Another method of guiding the rolled slab through the edging mill is to maintain a wide enough separation distance of the second side guides until the head end of the rolled slab enters between the second sides guides so as to provide a hindrance-free entry of the incoming rolled slab. Simultaneously with the entry of the head end of the rolled slab into the second side guides, the second side guides are moved towards the imaginary center line of the mill train so as to narrow the separation distance of the second side guides, and maintain a narrow separation sufficient to allow passing of the rolled slab therethrough until the tail end of the rolled slab passes through the second side guides. According to this method of guiding the rolled slab, localized curving is prevented by the second side guides by restricting the lateral positional shifting of the rolled slab.
Another method of guiding the rolled slab is to maintain a wide separation distance of the third side guides to allow a hindrance-free guided passing of the rolled slab until the tail end of the rolled slab passes through the edging mill. Simultaneously with the passing of the tail end of the rolled slab through the edging mill, the third side guides are moved towards the imaginary center line of the mill train so as to generate a narrow separation distance of the third side guides which is maintained until the tail end of the rolled slab passes through the third side guides. According to this method of guiding the rolled slab, even after the tail end of the rolled slab has passed through the edging mill, i.e. even after the loss of the restraining force of the edging mill on the rolled slab, the third side guides enable to prevent snaking of the extreme tail end of the rolled slab to cause localized curving.

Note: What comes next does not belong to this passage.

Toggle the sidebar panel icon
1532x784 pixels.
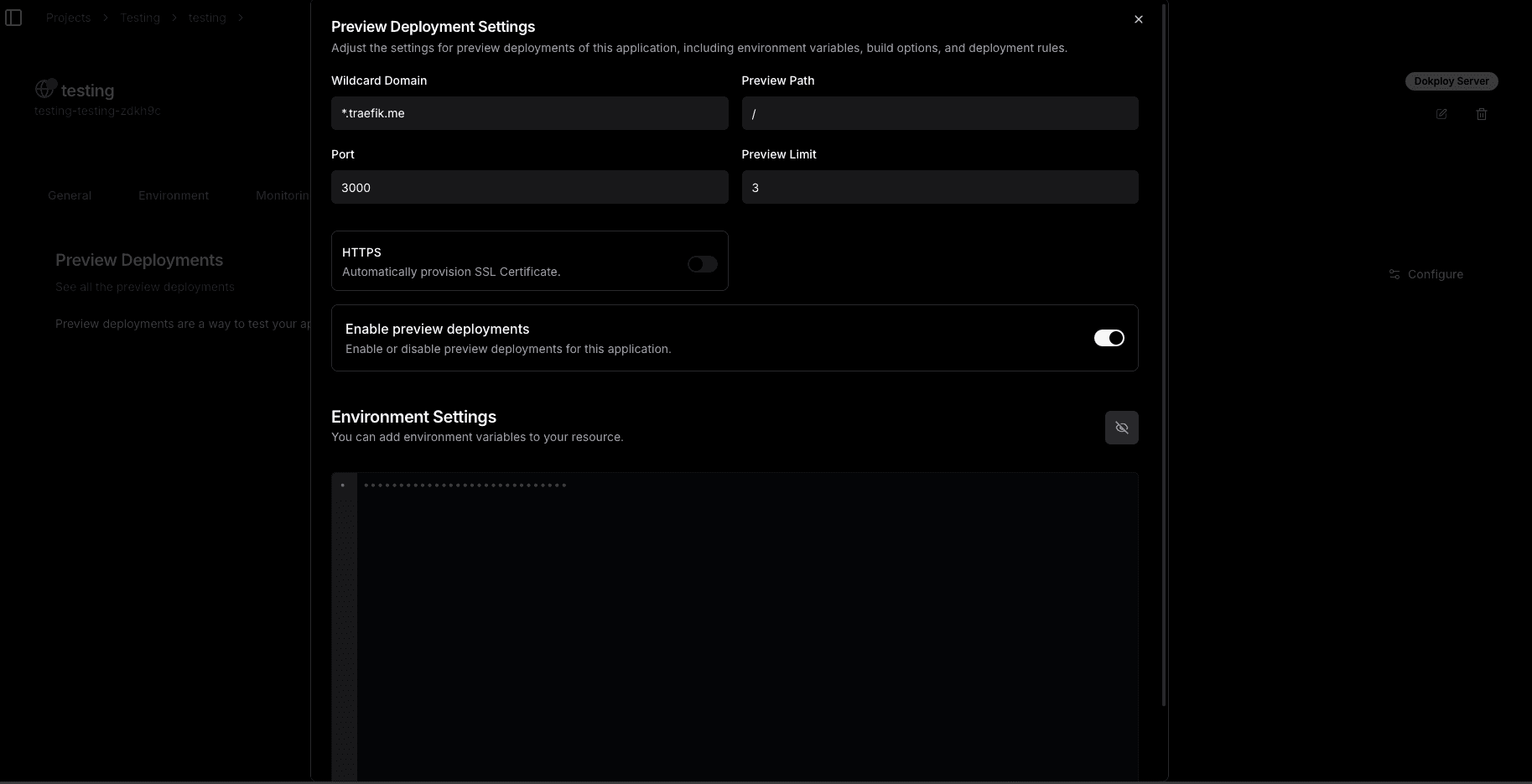tap(13, 18)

Another embodiment of the guiding apparatus of the present invention is the provision of pinch rolls. A pair of pinch rolls, consisting of an upper component roll and a bottom component roll with the rolled slab therebetween, is disposed between the edging mill and the horizontal mill to prevent the lateral shifting of the rolled slab by pressing down at least one of the component rolls on the rolled slab with adjustable pressing force provided by a driving means. According to this method of guiding, the widthwise lateral shifting is prevented.
Yet another embodiment of the guiding method of the present invention is the provision of a control means for computing the exit timing of the tail end of the rolled slab through the edging mill, and controlling the operation of the pinch rolls so as to coincide the timing of increasing the pressing force of the pinch rolls on the rolled slab with the passing of the tail end of the rolled slab through the edging mill. According to this method of guiding the rolled slab through the roughing mill, it becomes possible to continue to provide lateral restraining force which had been provided by the edging mill during the final rolling stage by the pinch rolls, i.e. even after the tail end of the rolled slab has passed through the edging mill, thereby losing the restraining force by the edging mill. Therefore, it enables to prevent lateral curving caused by lateral positional shifting resulting in snaking of the tail end of the rolled slab.
FIG. 1 is a first embodiment of a rolled slab guiding apparatus of the present invention.
FIG. 2 is a cross sectional view seen through a section A--A shown in FIG. 1.
FIG. 3(a) to 3(c) are schematic drawings to explain the operation of the guiding apparatus of first embodiment of the present invention.
FIG. 4 is a graph comparing the frequency of occurrence of snaking of the rolled slab according to various guiding methods.
FIG. 5 is a plan view of an example of a guiding apparatus for use with a tandem mill train comprising a plurality of edging mills and horizontal mills.
FIG. 6 is a plan view of an example of providing guide roller on side guides.
FIG. 7 is a plan view of a second embodiment of the guiding apparatus of the present invention.
FIG. 8 is a side view of the apparatus shown in FIG. 7.
FIG. 9 is a plan view showing the final stages of rolling in a roughing mill train which are suitable for application of the guiding apparatus of the present invention.
FIG. 10 is a side view of a third embodiment of the guiding apparatus of the present invention.
FIG. 11 a side view of a guiding apparatus of the present invention applied to roughing mill with reverse rolling capability.
FIG. 12(a) and 12(b) show graphs showing the degree of lateral curving in the rolled slab, shortened and seen in a planar direction, generated in different mills in a continuous roughing mill.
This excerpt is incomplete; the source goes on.